ASSIGNED TASK ::
Pictures should be omitted; restate word for word the lines from the one holding "The image size is (962, 804)." through the last line of the entries below.

Stored dataset items:
- - -

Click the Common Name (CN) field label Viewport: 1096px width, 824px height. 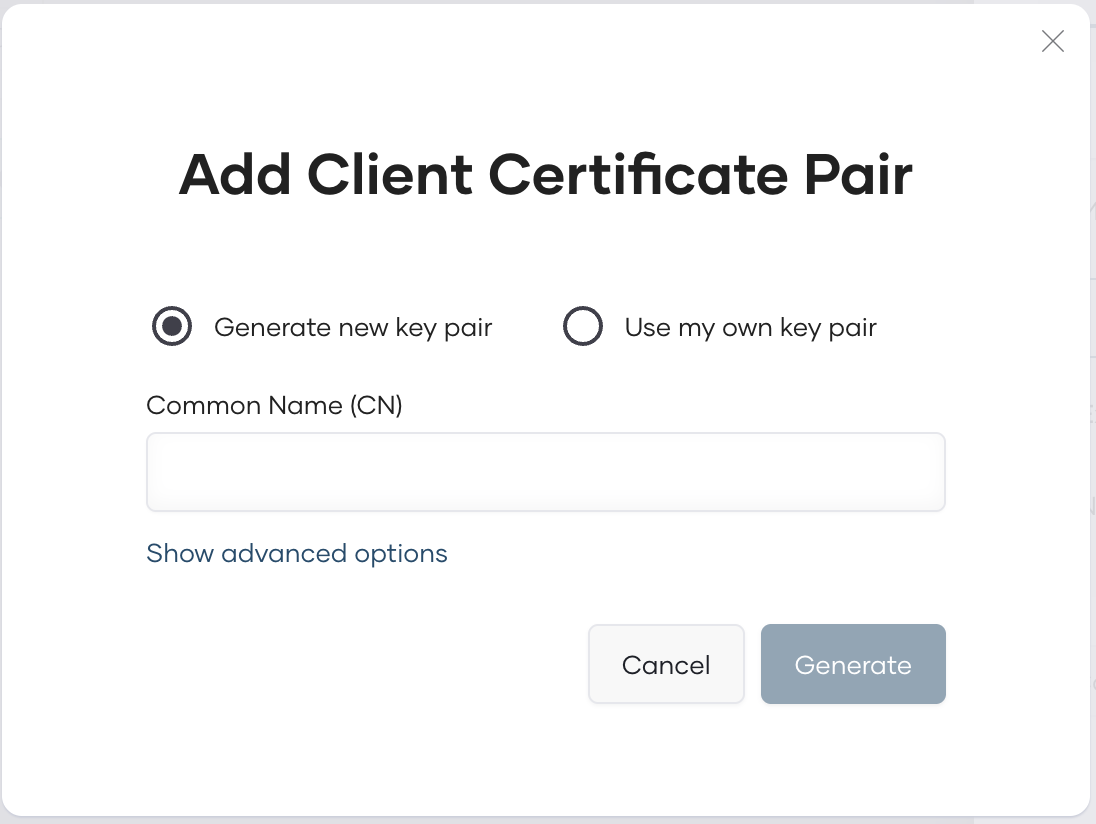274,405
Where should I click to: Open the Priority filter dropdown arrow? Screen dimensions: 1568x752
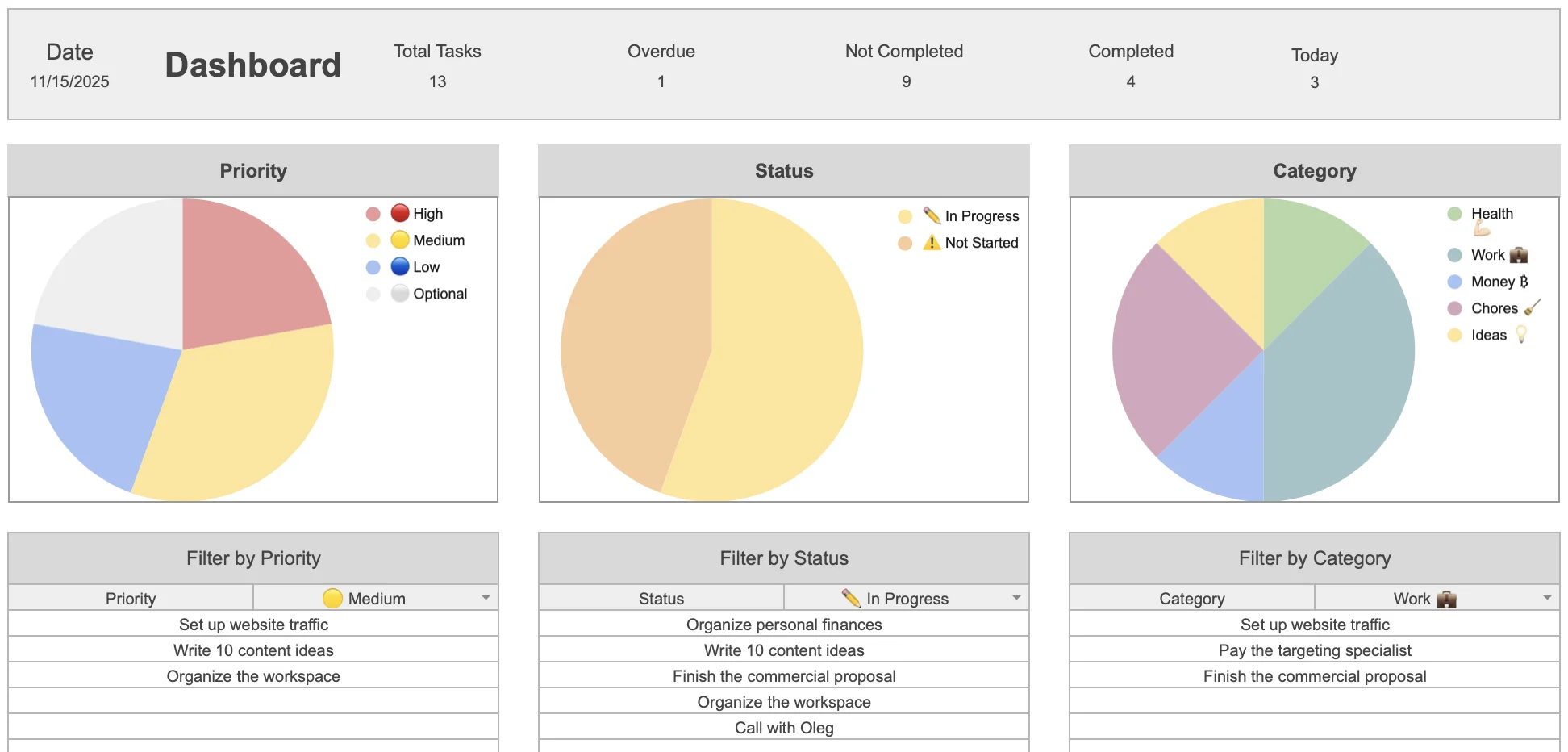coord(486,598)
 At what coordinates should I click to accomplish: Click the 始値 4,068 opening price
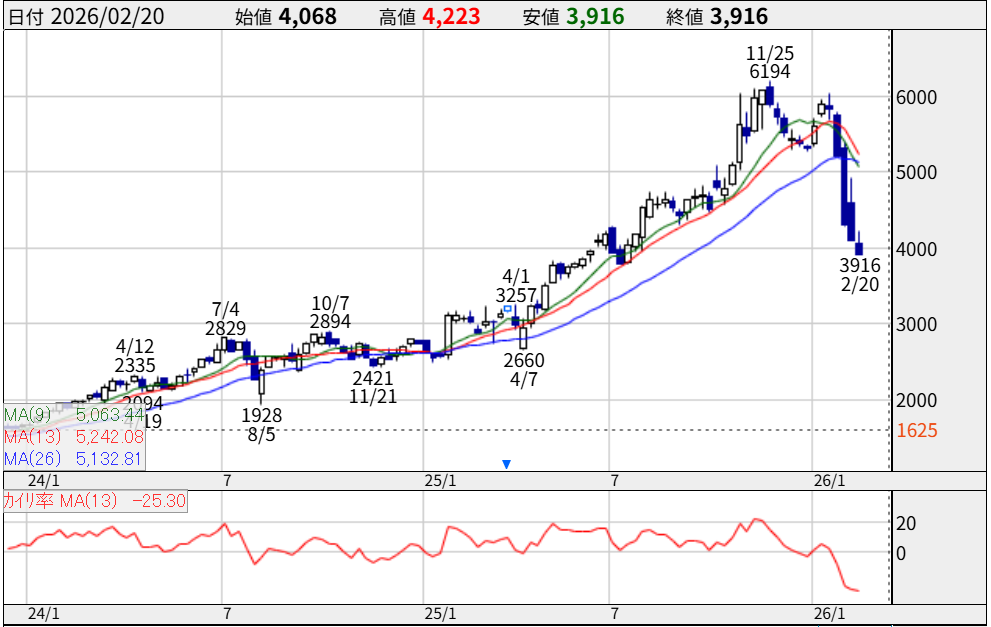(286, 16)
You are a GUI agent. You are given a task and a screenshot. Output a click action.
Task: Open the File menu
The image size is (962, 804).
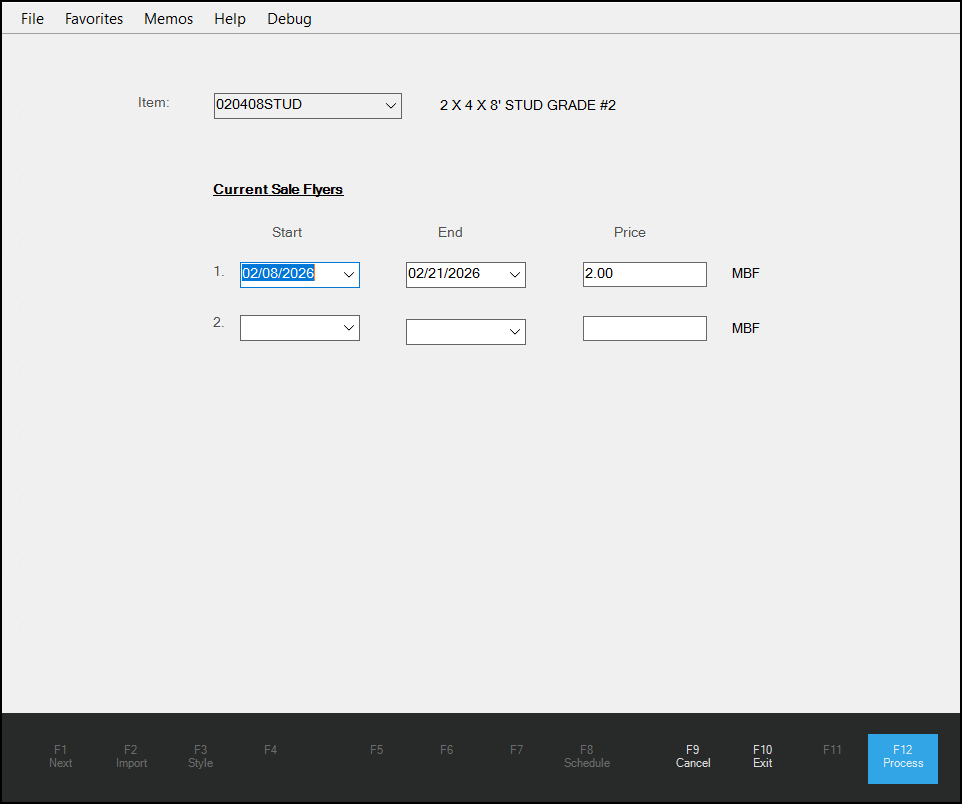pyautogui.click(x=31, y=18)
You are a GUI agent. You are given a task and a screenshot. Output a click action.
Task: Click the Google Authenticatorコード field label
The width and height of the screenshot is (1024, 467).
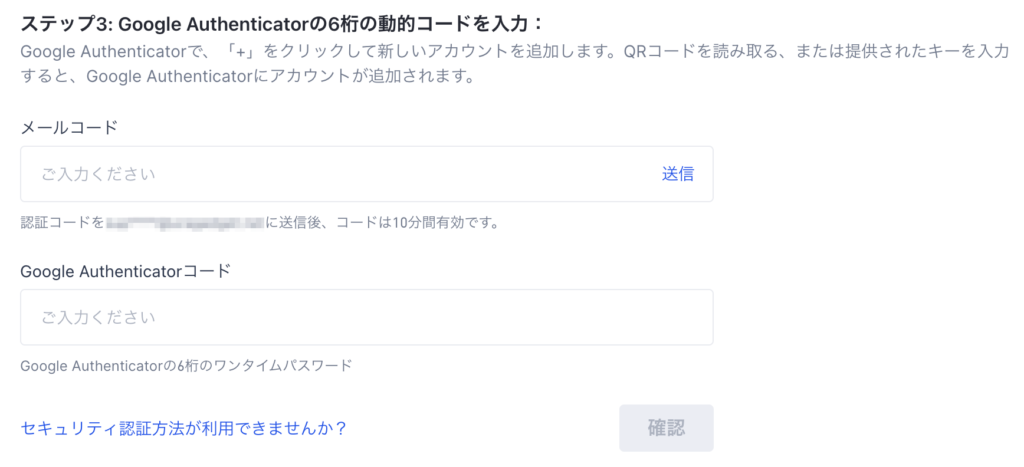click(x=125, y=270)
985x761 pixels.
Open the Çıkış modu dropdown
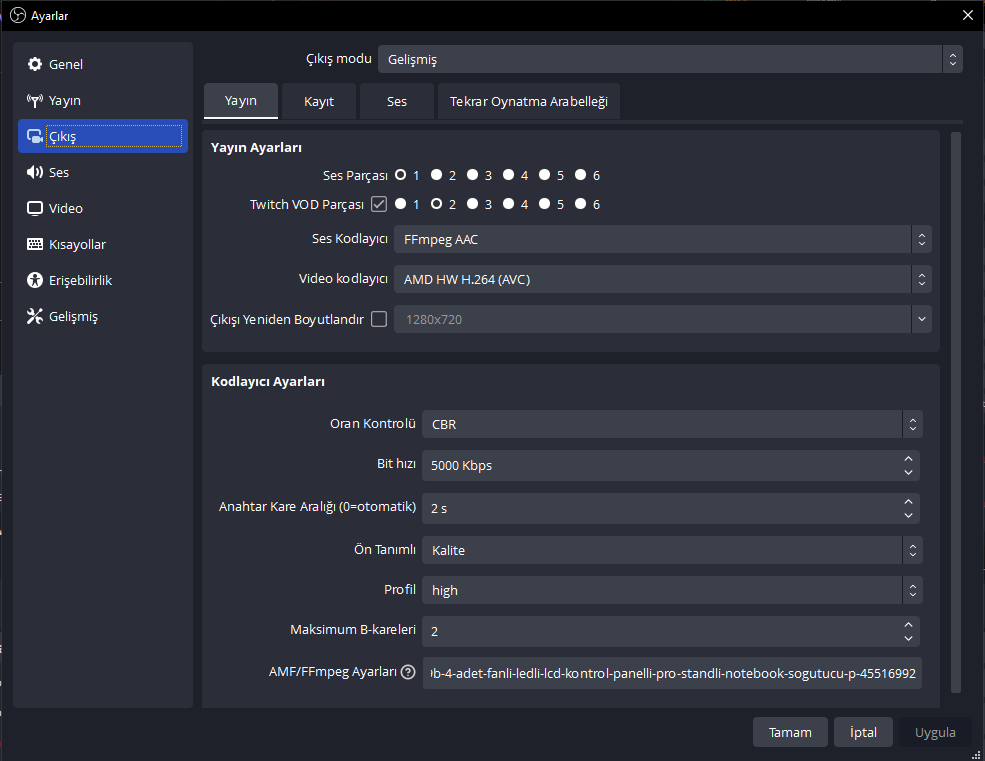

- - -

YOUR SOLUTION ::
The image size is (962, 804).
pyautogui.click(x=31, y=18)
You are a GUI agent. You are given a task and a screenshot. Output a click action.
Task: Click the Google Authenticatorコード field label
The width and height of the screenshot is (1024, 467).
click(x=125, y=270)
985x761 pixels.
Open the Çıkış modu dropdown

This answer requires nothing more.